Choose a cleaner that contains an antibacterial, antiviral solution, which will kill cold and flu germs. The cleaner should also contain a degreaser to remove any grease left behind from the pulleys, treadmills or other working parts of the equipment. Disinfectant cleaning supplies are available at companies such as Simple Green and Iron Company. Read the manufacturer's instructions for use, and wear rubber or latex gloves as necessary.

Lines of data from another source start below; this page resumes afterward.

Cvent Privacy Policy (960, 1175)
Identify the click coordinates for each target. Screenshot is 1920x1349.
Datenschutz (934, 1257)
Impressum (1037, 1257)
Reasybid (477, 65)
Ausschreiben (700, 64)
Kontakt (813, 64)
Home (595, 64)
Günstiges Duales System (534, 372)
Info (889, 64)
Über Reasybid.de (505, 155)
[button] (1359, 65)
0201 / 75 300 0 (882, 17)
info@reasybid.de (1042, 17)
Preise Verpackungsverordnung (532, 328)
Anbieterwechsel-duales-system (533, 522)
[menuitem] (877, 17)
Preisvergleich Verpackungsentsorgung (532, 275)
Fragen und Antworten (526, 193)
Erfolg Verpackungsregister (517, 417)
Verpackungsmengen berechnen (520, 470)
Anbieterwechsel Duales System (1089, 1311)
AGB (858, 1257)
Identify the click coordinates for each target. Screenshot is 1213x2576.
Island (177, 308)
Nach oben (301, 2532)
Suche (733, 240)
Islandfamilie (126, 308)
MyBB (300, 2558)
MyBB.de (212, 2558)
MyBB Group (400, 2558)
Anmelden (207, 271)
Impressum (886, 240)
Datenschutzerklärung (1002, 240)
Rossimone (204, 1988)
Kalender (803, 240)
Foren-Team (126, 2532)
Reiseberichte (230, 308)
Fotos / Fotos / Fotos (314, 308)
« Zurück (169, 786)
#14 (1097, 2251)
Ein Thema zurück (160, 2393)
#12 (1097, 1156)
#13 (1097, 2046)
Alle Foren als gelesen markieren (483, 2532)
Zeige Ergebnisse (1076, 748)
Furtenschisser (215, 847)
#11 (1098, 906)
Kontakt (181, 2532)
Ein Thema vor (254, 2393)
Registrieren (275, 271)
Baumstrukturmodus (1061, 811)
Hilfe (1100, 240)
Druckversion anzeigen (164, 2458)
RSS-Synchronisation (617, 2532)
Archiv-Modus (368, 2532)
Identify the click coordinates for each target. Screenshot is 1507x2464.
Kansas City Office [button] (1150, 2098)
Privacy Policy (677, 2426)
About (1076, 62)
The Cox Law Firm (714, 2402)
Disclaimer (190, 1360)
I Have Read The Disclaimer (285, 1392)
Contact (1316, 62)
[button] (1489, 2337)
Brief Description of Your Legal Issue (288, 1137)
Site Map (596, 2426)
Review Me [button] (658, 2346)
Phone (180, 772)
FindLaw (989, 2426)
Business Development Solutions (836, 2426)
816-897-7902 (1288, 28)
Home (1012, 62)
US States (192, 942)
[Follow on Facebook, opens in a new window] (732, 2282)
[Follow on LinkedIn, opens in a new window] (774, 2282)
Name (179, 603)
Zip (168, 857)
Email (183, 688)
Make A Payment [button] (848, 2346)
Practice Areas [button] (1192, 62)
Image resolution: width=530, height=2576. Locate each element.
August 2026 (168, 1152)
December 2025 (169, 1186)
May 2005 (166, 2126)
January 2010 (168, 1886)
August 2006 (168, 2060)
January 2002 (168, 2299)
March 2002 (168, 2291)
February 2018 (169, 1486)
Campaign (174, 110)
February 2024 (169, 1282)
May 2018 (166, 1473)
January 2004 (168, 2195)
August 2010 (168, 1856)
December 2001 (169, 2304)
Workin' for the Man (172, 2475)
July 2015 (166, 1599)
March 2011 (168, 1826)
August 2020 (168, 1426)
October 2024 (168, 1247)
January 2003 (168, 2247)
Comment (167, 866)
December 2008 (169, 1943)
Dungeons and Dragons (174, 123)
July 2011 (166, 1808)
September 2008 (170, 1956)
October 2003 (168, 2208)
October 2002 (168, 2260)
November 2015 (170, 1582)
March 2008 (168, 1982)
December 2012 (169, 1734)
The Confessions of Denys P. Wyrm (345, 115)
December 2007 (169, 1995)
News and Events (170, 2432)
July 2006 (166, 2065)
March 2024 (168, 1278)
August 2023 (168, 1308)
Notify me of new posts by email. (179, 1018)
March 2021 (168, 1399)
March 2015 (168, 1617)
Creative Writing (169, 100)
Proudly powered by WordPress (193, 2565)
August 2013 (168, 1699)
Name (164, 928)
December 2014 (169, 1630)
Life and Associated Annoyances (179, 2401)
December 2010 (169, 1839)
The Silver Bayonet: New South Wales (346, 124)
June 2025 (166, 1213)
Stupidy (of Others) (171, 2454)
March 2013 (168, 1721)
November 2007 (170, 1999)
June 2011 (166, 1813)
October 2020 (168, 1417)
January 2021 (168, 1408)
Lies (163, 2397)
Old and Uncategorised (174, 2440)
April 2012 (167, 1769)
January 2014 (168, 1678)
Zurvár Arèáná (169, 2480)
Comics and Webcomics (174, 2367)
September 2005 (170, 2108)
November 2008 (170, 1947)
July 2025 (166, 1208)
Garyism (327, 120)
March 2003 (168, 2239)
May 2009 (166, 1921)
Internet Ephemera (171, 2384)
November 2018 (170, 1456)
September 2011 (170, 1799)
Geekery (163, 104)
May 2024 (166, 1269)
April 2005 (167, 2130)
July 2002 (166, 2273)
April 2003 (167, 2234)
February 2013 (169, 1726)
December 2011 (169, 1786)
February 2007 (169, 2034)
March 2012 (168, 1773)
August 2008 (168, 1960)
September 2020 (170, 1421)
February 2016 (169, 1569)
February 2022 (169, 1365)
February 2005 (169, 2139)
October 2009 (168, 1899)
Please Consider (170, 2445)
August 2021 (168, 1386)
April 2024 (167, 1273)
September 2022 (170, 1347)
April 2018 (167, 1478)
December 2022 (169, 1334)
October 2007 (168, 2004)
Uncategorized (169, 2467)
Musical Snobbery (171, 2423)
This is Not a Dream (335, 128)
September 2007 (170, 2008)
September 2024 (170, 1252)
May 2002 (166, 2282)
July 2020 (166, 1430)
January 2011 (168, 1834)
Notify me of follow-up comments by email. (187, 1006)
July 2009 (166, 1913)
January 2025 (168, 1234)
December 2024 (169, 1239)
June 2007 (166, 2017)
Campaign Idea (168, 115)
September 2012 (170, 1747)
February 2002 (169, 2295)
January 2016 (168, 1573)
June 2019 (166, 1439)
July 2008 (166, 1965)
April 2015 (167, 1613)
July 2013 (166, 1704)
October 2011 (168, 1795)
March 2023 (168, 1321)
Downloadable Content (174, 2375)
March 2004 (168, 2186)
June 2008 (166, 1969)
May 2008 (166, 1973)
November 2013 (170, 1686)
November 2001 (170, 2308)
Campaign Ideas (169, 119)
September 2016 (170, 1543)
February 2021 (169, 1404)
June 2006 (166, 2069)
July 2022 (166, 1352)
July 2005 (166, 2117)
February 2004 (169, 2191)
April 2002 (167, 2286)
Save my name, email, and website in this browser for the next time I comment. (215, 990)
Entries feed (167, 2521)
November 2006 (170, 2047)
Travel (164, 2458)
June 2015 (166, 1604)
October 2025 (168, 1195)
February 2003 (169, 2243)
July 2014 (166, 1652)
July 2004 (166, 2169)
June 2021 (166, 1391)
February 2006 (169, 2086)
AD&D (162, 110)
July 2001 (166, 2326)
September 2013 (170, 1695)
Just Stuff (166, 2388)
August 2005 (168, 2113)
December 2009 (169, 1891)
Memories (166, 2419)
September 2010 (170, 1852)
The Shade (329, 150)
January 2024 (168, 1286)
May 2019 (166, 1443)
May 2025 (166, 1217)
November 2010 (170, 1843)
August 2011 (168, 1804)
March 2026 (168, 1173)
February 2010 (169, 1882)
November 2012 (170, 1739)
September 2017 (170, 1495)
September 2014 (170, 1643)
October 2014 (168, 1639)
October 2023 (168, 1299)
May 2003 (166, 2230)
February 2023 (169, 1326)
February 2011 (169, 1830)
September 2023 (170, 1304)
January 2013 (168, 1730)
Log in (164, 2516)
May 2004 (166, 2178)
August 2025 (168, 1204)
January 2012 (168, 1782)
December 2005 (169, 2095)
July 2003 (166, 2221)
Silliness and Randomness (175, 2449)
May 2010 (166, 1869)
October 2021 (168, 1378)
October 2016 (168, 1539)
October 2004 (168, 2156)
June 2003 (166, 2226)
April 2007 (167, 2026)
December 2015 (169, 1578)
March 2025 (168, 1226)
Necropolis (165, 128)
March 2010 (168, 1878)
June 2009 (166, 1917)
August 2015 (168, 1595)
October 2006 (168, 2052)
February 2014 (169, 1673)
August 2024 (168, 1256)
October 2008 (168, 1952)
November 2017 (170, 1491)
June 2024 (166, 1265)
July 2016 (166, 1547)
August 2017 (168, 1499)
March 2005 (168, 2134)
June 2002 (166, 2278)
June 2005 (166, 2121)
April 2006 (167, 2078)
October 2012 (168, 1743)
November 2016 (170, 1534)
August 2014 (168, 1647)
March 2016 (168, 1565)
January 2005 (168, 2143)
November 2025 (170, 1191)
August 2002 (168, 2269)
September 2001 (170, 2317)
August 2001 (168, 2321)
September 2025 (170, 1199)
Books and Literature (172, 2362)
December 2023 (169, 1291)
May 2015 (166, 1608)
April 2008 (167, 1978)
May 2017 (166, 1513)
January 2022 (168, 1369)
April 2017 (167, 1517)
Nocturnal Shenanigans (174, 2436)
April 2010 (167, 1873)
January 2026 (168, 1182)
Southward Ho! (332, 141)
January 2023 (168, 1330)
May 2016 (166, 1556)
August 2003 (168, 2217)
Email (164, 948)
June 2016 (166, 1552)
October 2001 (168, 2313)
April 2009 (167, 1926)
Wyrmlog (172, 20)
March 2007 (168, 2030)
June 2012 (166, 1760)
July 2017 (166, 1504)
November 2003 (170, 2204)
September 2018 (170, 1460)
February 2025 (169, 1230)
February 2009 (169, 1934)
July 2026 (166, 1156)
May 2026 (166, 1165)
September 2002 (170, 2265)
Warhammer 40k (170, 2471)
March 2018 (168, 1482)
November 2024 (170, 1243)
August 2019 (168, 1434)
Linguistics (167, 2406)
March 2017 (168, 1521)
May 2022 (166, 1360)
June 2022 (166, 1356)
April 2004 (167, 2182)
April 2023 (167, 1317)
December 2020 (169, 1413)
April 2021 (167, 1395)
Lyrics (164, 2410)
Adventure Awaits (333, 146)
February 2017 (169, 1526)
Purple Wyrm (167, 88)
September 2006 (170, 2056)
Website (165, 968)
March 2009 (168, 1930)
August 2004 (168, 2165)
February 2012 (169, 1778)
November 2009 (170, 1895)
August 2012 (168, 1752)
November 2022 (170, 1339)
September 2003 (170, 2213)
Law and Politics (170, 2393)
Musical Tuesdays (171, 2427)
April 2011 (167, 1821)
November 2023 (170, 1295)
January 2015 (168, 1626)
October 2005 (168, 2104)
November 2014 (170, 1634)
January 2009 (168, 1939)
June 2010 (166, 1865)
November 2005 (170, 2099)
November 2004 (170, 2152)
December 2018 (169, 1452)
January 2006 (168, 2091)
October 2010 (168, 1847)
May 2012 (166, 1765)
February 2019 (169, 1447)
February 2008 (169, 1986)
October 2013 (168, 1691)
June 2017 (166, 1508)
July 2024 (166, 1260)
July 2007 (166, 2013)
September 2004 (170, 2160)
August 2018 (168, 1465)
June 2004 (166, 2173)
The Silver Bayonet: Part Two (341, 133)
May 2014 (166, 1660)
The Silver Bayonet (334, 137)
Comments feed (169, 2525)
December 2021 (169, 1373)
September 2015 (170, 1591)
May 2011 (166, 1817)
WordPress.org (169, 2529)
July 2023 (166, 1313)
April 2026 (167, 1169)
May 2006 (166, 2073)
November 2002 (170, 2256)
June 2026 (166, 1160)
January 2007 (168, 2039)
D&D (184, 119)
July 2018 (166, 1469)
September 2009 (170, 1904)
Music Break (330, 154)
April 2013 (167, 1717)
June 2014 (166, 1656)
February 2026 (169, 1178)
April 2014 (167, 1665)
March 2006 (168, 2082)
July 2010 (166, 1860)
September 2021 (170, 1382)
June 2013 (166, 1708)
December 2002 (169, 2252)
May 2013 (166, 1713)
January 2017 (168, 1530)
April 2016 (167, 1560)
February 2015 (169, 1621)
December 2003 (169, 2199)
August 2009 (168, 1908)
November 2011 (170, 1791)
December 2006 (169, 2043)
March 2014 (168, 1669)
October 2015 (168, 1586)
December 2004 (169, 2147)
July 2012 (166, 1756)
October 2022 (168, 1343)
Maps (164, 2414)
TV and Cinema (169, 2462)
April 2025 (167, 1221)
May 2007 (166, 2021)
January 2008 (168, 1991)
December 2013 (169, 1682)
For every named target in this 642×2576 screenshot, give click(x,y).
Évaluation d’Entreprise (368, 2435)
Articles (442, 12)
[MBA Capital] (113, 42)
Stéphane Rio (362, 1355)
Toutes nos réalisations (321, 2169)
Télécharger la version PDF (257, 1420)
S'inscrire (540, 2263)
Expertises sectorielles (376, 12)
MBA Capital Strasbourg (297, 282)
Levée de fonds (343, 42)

If you are in charge of equipment at your gym, create a preventive maintenance and cleaning schedule. Your chart can show staff what equipment is to be cleaned; staff can log in the time of day it was done. While disinfecting must be done continuously throughout each day, your staff may need to clean the working parts of the machine only weekly or monthly. Wash leather and upholstery with soap and water once a month. This simple routine can help prevent tears in the seats or pads. Thoroughly train your in disinfecting and cleaning procedures.
Some fitness centers ask their clients to clean the exercise machines when they have completed their routines. The gym will have available either a spray and towels or premoistened towelettes. However, many people do a poor job of cleaning, only superficially touching the equipment. Carry your own wipes or ask the fitness center to keep wipes that you can use. When you have completed your routine, you should clean the equipment as thoroughly as you can. Wipe the handles, the seat and any other parts you have touched, including pins used for adjusting weights.
Exercise mats, such as those used in yoga classes, should be wiped down after each use. The fitness instructor will teach users the proper cleaning procedure, which usually consists of spraying mats with an antibacterial solution. Thoroughly air-dry the mats--or use a clean towel--to ensure all moisture is removed. Once a week, wash the mats in a tub or washing machine. Choose a mild detergent such as Woolite for a rubber mat; a mild detergent that contains bleach may be used on cotton mats. In either case, use about one-half the amount for a small load.